Ничего не говоря, он присмотрелся к ней.

– Лили, а тебе все это вместе не кажется странным? Ты ведь утверждала мне с пеной у рта, что она никоим образом не связана с делом Аманды Кент, – проговорил он это тихо и даже нежно, что только усугубляло чудовищную значимость этого предположения.

– У моей матери есть свои странности, – ответила Лили. – Я этого не отрицала и не отрицаю. Я даже пыталась вообразить какие-то романтические мотивы этого… того, что было… Понимаешь, я не хотела, чтобы мои иллюзии в отношении ее разлетелись в пух и прах. Вот, пожалуй, именно поэтому я и решила ей об этом не рассказывать. Но это никак не опровергает тот факт, что она не могла быть вовлечена ни в какое убийство. Кроме того, эта вещица находилась за картиной в течение девяноста лет.

– Откуда тебе это известно?

– По обоям. – Она объяснила ему нехитрый феномен с выцветающими обоями.

– Не могу уловить связь, – недоумевал Энди. – Ты снова перескакиваешь от одного заключения к другому. Ведь даже если картину не трогали столько лет, что помешало бы сунуть это за раму позже?

Лили так и подскочила.

– Да, пожалуй, ты прав. Но если бы это сделала моя мать, я уверена, в течение последующих семи лет она рано или поздно обнаружила бы эту пропажу и непременно спросила бы меня, где она.

– Может, и спросила бы. – Он продолжал изучать кусочек золота, вертя его между пальцами.

Как бы невзначай, он спросил.

– А что это за картина? Какая-нибудь викторианская мазня, небось?

– Нет, если быть точным, то это Констебль.

Энди присвистнул.

– Невероятно! Ты уверена?

– Так утверждают семейные хроники. И на картине есть подпись автора.

– Весьма впечатляюще. А что это за подпись?

– Я не знаю названия. На картине сценка из жизни фермеров: сено на поле и несколько человек на переднем плане.

– Ты понимаешь, что эта картина может стоить состояние?

– О да, это я понимаю, – тихо сказала она. – Действительно понимаю.

Энди взвесил амулет на ладони.

– Могу я взять его у тебя на время?

– Ты знаешь, нет. Я очень суеверна, а это как талисман для меня и я с ним никогда не расстаюсь.

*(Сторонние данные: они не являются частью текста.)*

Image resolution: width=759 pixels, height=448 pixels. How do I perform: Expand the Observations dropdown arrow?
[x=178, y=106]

– Ладно, не надо. Как ты смотришь на то, если я очень аккуратно постараюсь выяснить, что это такое?

– Положительно.

– Отлично. А что касается этого Суоннинг Парка, то я продолжу поиски, а вот с Крамером действительно придется пока повременить. Если я обнаружу что-либо непосредственно с ним связанное, тогда я очень осторожно займусь им. Так что, они не должны ничего учуять. Ты не против?

– Не против. Но что бы ты там не выяснил, ты должен держать меня в курсе всего. Это моя… – она чуть было не сказала «борьба», потом передумала. – У меня к этому не просто какой-то минутный интерес…

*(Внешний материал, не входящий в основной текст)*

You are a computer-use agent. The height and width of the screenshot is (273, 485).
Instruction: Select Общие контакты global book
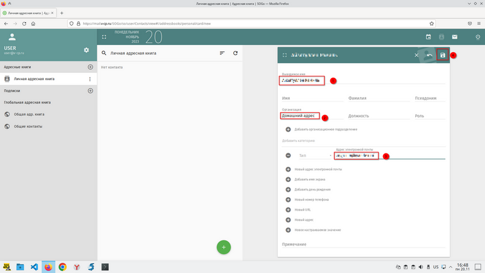click(29, 126)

– Я верю. Да, а что у нас на десерт?

– Ничего особенного. У меня не оставалось времени. Да… Испортила я тебя, Энди Мендоза. Разбаловала. Ты уже высказываешься как какой-нибудь мужчина-шовинист, свинтус ты этакий. В холодильнике есть чуть-чуть мороженого, если это тебя устроит. А после можешь помыть посуду.

8

Лондон и Филдинг, 1971 год.

Однажды вечером, это было начало восьмого, и августовское солнце начинало золотить стены дома, в дом на Принсиз-Мьюз явился Энди. Его первыми словами были:

– Милая, прости, но я сегодня с дурными вестями.

– Боже, что же на этот раз?

– Мой кузен Чарльз. Сегодня я получил от него письмо. Он заканчивает свое турне по Кении и возвращается домой раньше, чем планировал. Он приезжает пятнадцатого сентября. И, разумеется, рассчитывает, что к тому времени его дом освободится.

Лили подвинула один из стоявших тут же стульев и села.

– Проклятье! Кажется, здесь не обошлось без помощи твоей семейки. Но, думаю, что не обременю его никакими претензиями – у меня нет с ним договора о снятии квартиры на какой-то определенный срок.